Mas não é só de religações que vivemos a experiência de crer. Desenvolvemos a crença também nas pessoas e naquilo que um conjunto de pessoas constrói. Assim nasceram nossos exemplos, nossos referentes, e as diferentes perspectivas de compreensão de como as coisas são ou deveriam ser.
Ao longo do tempo, oscilamos a direção dessas crenças. Já fomos fervorosamente crédulos pela leitura do maravilhoso como construtor único da realidade. Já revertemos essa polaridade, colocando as coisas materiais como o princípio e o fim. E encontramos também nossos meios-termos. E tudo isso povoou a imaginação, as mentes e corações dos mais célebres e influentes aos mais anônimos dos seres humanos. Ou seja, já vivemos tempos de inspiração, seja pela fé, pela ciência e técnica, ou mesmo pela verve e lavra do pensamento de homens e mulheres em suas lutas no espaço da concretude das relações.

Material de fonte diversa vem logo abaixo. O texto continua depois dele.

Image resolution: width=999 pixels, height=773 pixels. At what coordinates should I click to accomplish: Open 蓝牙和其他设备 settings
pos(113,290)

Hoje a descrença ou a incapacidade de compreender a transcendência tenta se impor como um fato. Cotidianamente somos instados a não acreditar em mais nada e nem em ninguém. Razões para justificar esse comportamento são fartas. Quantos não se desiludem no campo religioso quando, por exemplo, desvelam o charlatanismo, as alegorias, adereços e devaneios das corporações da fé, ávidas em produzir uma indústria pródiga em vender a diferentes preços tudo o que o capitalismo nega em seu corte de classe: saúde, riqueza e fama. Já no campo das relações, a corrupção sob variadas formas corrói o caráter e a credibilidade. Nos políticos então nem se fala. Motivos também são fartos e é quase fato consumado que são raríssimas, escassas, quase míticas as possibilidades de renovarmos o atual estado de coisas, pois as caras novas são, não raro, apenas a pele que cobre o corpo nefasto da continuidade de práticas e pensamentos que, em seu todo, são a razão do nosso descrer. E isso sem falar naqueles que personificam o que podemos chamar de “o mal”.
Mas ainda há uma luz no fim do túnel. E ao escrever isso reafirmo a crença ao invés do descrer. Talvez por acreditar em Deus e por seguir uma religião eu o faça, mas também porque ainda existe e resiste a arte, a literatura, a pesquisa que gera melhorias para as pessoas, a empatia e a solidariedade, frutos da compreensão da experiência dramática da humanidade. Mas é forçoso reconhecer que essa luz é um fósforo em meio ao vazio das trevas e suas maldades. Mas já é uma boa luz para encontramos caminhos. É o bastante para começar a transformação.